Gold slipped below $1,220/oz. in Europe Monday as improving appetite for assets seen as higher risk, such as equities and the euro, lessened interest in the metal as a saf- haven investment.

Losses were limited, however, by expectations that government measures to address elevated sovereign debt levels might ultimately prove inflationary, and as investors bet interest rates would stay low.

Spot gold was bid at $1,217.45/oz. at 1535 GMT, against $1,225.40 late in New York on Friday. U.S. gold futures for August delivery fell $11.20/oz. to $1,219.00.

"I think we will be stalling here amid sluggish interest and improving risk sentiment," said Andrey Kryuchenkov, an analyst at VTB Capital. "In the long run all is good, but for the moment some will be booking profits."

While gold prices are coming under some pressure as risk aversion eases, in the longer term wider economic concerns are still supporting prices, analysts said.

"There are a lot of people who take a longer-term view," said Standard Bank analyst Walter de Wet. "Interest rates are low, so for the next six to 12 months, conditions still favor higher gold prices irrespectively of equity markets rallying."

Gold ETF Holdings at Record

Holdings of the world's largest gold-backed exchange-traded fund, New York's SPDR Gold Trust, were steady at a record 1,306.137 tons on Friday.
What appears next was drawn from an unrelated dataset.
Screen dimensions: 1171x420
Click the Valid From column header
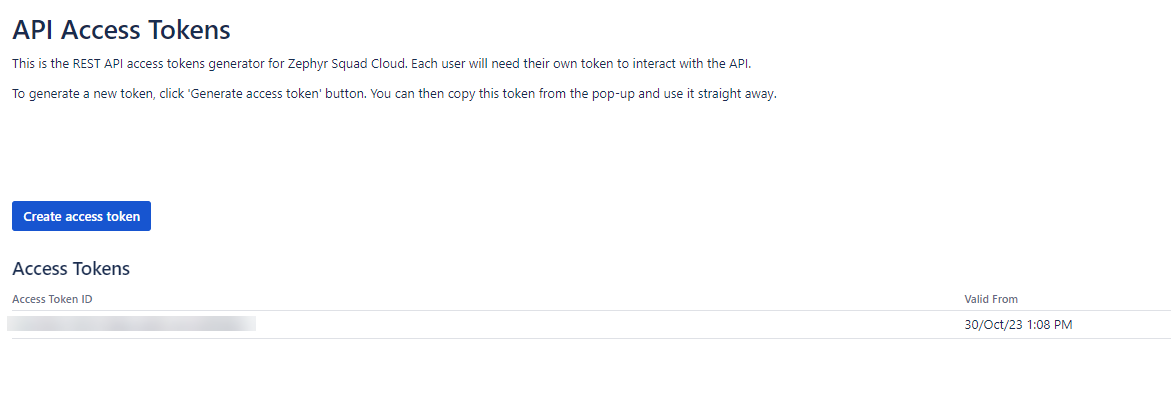tap(990, 299)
Investors still have an interest in holding gold in the medium- to long-term to protect against potentially inflationary government measures to service debt.

Precious metals rose in line with other commodities. Palladium, the biggest climber with gains of more than 3%, was at $456/oz. against $439, while platinum was at $1,559.50 against $1,539.50.

Silver was bid at $18.39/oz. against $18.18.